The dr said not to worry about the out of range results as 'some people are like that'! when I said well I don't feel well so obviously theres something wrong he just smirked at me and said 'there's nothing wrong with you, you might have had a virus'

Anyone any ideas?

Have I even had the right tests for celiac? or should I just go back on the bread and forget about all of this! sorry just so wound up about all this!

[Skylark]

Sorry but there are no celiac tests in that list. As your doctor says, the high total IgA may just be that you had a virus. It can also indicate autoimmunity, but total IgA doesn't give any indication of what sort of autoimmunity you have.

ANA is an autoimmune antibody. A low amount of ANA shows up in a fair number of healthy people, but it is also associated with autoimmune diseases like lupus, scleroderma, Sjogren's and rheumatoid arthritis. It's not usually positive in celiac, but it can be positive with autoimmune thyroid disease. The homogenous pattern is most often seen with lupus. There should be a titer on your lab slip, like 1:80 or 1:160 that shows how strong the reaction is. The smaller the fraction, the stronger the reaction is. It is probably worth looking up lupus symptoms and seeing if they match yours. Don't panic about this test, though. ANA alone does NOT indicate that you have lupus.

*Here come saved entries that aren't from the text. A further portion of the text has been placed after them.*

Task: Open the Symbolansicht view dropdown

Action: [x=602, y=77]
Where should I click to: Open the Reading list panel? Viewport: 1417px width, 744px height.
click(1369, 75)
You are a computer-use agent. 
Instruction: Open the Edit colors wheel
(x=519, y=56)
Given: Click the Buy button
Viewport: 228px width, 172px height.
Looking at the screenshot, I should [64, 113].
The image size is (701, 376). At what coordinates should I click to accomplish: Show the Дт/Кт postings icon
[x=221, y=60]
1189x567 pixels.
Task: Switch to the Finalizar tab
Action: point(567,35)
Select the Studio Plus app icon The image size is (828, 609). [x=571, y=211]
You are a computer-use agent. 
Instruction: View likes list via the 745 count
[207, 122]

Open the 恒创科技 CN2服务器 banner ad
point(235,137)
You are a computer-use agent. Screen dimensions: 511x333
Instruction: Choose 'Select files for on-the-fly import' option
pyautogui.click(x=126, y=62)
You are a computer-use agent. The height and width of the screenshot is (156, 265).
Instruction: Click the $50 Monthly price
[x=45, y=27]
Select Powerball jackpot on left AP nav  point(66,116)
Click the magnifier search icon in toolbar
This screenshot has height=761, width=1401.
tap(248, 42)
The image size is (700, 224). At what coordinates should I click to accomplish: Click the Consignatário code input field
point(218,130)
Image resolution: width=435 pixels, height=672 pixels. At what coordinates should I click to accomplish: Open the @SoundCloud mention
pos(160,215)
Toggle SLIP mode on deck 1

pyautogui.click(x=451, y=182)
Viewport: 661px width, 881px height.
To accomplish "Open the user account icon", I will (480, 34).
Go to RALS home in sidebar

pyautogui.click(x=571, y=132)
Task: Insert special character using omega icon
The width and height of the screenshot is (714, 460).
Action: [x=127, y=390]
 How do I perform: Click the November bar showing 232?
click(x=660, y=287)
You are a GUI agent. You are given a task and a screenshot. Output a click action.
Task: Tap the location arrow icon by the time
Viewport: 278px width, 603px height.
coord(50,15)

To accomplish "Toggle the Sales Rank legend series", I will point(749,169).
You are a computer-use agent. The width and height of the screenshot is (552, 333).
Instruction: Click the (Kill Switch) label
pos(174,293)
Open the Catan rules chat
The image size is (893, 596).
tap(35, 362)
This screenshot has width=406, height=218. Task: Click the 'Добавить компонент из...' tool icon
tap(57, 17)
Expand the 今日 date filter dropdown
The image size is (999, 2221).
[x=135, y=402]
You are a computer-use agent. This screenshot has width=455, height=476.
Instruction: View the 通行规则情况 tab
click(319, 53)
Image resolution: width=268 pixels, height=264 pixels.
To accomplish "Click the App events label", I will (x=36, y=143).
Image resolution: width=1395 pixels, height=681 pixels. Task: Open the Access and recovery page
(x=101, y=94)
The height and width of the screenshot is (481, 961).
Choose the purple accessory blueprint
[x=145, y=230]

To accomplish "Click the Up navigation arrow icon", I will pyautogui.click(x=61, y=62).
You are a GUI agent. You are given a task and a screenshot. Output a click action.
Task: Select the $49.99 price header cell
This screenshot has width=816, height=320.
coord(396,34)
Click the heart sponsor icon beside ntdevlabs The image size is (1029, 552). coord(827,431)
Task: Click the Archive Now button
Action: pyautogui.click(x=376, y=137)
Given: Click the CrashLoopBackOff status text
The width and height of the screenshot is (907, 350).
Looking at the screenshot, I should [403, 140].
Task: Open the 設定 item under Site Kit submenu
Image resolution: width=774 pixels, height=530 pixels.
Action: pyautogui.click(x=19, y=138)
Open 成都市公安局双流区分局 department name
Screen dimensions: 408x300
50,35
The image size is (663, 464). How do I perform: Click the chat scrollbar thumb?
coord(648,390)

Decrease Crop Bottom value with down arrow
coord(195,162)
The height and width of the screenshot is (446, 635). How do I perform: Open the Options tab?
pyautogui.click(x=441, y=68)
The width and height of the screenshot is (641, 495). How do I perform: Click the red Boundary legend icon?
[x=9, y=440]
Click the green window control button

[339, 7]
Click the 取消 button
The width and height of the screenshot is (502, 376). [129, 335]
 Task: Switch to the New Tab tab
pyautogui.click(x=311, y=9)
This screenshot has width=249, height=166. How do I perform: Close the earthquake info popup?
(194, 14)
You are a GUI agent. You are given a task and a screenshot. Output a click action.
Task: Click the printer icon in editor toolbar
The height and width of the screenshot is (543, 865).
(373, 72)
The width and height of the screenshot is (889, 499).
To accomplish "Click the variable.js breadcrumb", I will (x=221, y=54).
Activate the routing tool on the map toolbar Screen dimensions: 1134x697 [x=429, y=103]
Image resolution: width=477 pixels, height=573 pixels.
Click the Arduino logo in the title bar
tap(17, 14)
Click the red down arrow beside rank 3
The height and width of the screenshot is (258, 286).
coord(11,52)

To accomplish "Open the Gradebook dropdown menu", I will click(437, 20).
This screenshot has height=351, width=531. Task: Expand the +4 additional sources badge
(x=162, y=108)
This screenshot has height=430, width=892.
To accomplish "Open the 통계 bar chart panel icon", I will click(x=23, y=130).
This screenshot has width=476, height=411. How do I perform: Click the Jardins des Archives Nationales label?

The specialist who might be able to sort things out is a rheumatologist, if you can get in to see one.

As far as celiac, we've seen it cause all sorts of things and all your GI symptoms sure suggest that gluten could be a problem. The trouble with going gluten-free right now is that you have to be eating wheat for celiac testing to work. If you stay gluten-free you give up your chance at celiac testing.